Jour de pluie

Publié le par Delphine

Ce matin, la pluie tombait à torrent. Les lourdes gouttes s’éclataient à l’infini sur le bitume gris et reprenaient leur course folle tout le long du boulevard, serpentant entre les pas précipités des passants. Sur le bas-côté, le caniveau ne pouvait plus contenir toute l’eau déversée, un ruisseau agité s’y était formé. La pluie semblait avoir absorbé les couleurs du jour, transformant l’air en voile gris. De la fenêtre du salon, j’observais un homme courir qui s’abritait sous un journal déjà détrempé. Une femme résignée marchait d’un pas indolent, la tête haute. Fichu pour fichu, mouillée pour mouillée, autant essayer d’apprécier le moment tel qu’il se présentait. Puis, au milieu de cette grisaille, un parapluie est arrivé. De là où je me trouvais, surplombant le boulevard, j’apercevais à peine les bottes en caoutchouc rose de son propriétaire. Le parapluie était multicolore, tranchant furieusement avec le décor. Rouge, jaune, vert, bleu. On aurait dit que dans ce film en noir et blanc, un personnage en couleur s’était trompé de décor. Je l’ai suivi des yeux jusqu’à ce qu’il disparaisse à l’angle d’une rue.

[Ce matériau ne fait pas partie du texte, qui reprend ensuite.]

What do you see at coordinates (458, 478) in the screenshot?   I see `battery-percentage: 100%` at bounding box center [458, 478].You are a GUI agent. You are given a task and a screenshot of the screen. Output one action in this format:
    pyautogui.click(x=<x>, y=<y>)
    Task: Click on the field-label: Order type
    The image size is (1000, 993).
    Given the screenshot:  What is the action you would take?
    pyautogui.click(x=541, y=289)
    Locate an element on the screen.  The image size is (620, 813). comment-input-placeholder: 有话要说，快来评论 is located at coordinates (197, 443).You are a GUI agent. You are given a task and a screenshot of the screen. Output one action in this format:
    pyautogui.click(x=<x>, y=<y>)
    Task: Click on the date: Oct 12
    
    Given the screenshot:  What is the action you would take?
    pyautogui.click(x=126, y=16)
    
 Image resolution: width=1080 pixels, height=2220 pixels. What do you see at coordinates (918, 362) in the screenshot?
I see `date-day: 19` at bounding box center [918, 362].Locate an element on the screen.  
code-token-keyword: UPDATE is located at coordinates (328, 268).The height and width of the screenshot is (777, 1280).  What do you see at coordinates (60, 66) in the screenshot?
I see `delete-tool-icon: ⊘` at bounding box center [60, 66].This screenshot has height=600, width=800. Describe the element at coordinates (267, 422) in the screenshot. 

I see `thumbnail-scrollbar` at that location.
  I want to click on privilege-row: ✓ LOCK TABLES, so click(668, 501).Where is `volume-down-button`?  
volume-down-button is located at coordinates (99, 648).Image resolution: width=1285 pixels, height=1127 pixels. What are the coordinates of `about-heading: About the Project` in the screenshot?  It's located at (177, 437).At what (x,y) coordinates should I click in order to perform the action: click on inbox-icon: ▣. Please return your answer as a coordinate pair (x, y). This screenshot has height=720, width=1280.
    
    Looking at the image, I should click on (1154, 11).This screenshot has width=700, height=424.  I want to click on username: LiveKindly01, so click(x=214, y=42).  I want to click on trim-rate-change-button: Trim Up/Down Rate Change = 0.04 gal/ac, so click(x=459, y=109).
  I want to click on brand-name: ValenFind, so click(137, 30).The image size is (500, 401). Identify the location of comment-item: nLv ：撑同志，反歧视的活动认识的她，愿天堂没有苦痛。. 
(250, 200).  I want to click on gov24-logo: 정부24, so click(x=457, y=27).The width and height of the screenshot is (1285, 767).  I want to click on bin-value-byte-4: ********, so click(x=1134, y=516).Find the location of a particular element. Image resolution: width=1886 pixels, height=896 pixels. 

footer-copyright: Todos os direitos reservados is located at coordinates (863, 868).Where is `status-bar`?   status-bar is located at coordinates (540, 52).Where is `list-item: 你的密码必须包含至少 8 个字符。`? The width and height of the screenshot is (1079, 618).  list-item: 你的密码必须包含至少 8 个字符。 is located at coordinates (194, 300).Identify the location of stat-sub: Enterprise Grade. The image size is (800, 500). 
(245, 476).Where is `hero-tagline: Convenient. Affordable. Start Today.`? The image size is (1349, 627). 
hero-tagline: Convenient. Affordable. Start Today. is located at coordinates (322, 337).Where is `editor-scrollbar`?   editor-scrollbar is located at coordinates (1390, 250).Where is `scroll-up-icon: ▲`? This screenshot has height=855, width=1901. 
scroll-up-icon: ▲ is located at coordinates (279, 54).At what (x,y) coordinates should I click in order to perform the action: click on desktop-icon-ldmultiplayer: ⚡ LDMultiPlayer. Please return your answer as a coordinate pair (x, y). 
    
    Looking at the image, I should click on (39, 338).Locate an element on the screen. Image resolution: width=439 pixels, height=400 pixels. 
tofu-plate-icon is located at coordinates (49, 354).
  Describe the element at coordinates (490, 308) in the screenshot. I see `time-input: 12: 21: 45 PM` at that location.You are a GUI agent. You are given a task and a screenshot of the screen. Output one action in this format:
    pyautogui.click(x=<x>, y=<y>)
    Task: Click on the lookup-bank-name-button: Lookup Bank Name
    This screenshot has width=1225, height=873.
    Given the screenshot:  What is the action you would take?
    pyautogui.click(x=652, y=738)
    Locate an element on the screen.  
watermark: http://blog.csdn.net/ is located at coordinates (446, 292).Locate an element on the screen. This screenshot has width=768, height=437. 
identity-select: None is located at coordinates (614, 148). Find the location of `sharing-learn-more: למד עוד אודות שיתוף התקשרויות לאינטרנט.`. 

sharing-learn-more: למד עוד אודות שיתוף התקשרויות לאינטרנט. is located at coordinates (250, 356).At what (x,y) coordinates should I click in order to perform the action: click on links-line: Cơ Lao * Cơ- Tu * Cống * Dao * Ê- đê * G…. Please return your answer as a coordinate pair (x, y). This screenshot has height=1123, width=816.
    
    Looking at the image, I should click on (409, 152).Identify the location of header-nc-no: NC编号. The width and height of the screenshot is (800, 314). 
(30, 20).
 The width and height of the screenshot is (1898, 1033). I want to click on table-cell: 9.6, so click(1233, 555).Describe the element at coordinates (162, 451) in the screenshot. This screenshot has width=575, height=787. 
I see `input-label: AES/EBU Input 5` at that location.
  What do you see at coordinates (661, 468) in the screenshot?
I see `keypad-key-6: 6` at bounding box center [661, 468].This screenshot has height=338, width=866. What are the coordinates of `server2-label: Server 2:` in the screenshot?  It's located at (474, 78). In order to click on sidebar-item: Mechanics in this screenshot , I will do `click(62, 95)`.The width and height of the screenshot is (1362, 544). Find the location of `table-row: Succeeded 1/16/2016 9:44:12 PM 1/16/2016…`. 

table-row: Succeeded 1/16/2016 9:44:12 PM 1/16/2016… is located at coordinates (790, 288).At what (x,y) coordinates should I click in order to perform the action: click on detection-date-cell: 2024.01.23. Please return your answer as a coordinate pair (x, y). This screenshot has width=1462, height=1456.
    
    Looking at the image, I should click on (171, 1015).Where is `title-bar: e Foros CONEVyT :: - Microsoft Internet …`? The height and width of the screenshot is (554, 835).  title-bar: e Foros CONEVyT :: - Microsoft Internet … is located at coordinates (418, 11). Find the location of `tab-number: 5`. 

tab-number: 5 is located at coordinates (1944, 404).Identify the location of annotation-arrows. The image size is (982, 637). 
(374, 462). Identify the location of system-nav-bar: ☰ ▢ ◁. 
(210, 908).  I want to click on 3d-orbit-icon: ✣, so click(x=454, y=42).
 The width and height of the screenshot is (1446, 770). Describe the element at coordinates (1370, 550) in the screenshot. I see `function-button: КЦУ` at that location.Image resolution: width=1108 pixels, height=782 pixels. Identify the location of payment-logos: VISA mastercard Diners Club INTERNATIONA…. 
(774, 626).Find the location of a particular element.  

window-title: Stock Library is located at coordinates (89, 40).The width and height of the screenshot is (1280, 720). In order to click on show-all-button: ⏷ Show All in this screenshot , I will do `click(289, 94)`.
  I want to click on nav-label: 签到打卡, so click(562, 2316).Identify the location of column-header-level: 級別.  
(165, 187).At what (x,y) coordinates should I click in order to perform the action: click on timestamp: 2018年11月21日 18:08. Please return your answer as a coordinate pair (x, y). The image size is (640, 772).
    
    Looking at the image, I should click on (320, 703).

A mon tour, j’ai affronté la pluie pour me précipiter dans la bouche de métro. Tout semblait encore plus sale que d’habitude, et la foule plus pressée encore. Les parapluies repliés à la hâte laissaient courir derrière eux un mince filet d’eau que plus personne n’essayait d’éviter. Le mince filet s’étalait en flaque immense sous les pas des voyageurs. Le moindre papier tombé d’une poche se trouvait pris au piège, condamné à une décomposition accélérée. Les mégots, qui en temps ordinaire, roulaient tranquillement sur le côté, se retrouvaient éventrés et vidés de leur tabac brun, l’enveloppe de papier humide ne pouvant plus le contenir. Les sacs en plastique, qui dansaient d’habitude dans les courants d’air, agonisaient maintenant au sol. Certains, malgré leur lourd fardeau, arrivaient encore à se trainer sur quelques mètres. Mais amputés de leur légèreté, ils finissaient piétinés, empêtrés dans l’eau crasseuse.  

Une fois engouffré dans le wagon bondé, même en étant au sec, l’odeur de mouillé persistait. Elle se dégageait des imperméables humides, des cheveux ruisselants, mêlée aux parfums de chacun et aux arômes de tabac froid. A travers mes bottes, je sentais l’eau atteindre petit à petit l’extrémité de mes chaussettes, ce qui mit définitivement un terme au peu de bonne humeur qu’il me restait encore. Le ton était donné pour toute ma journée, et c’est grise et froide que j’ai repris le métro dans le sens inverse quelques heures plus tard. La pluie tombait encore. Le vent froid du soir sifflait en plus dans les souterrains. Peu de temps avant d’arriver à ma station finale, alors que je fixais d’un regard vague les pieds des passagers, un détail a retenu mon attention. Un parapluie, fermé. Multicolore. Qui se tenait collé à une paire de botte. Rose. Un éclat de couleur dans ma journée morne, un clin d’œil malicieux du hasard des rencontres.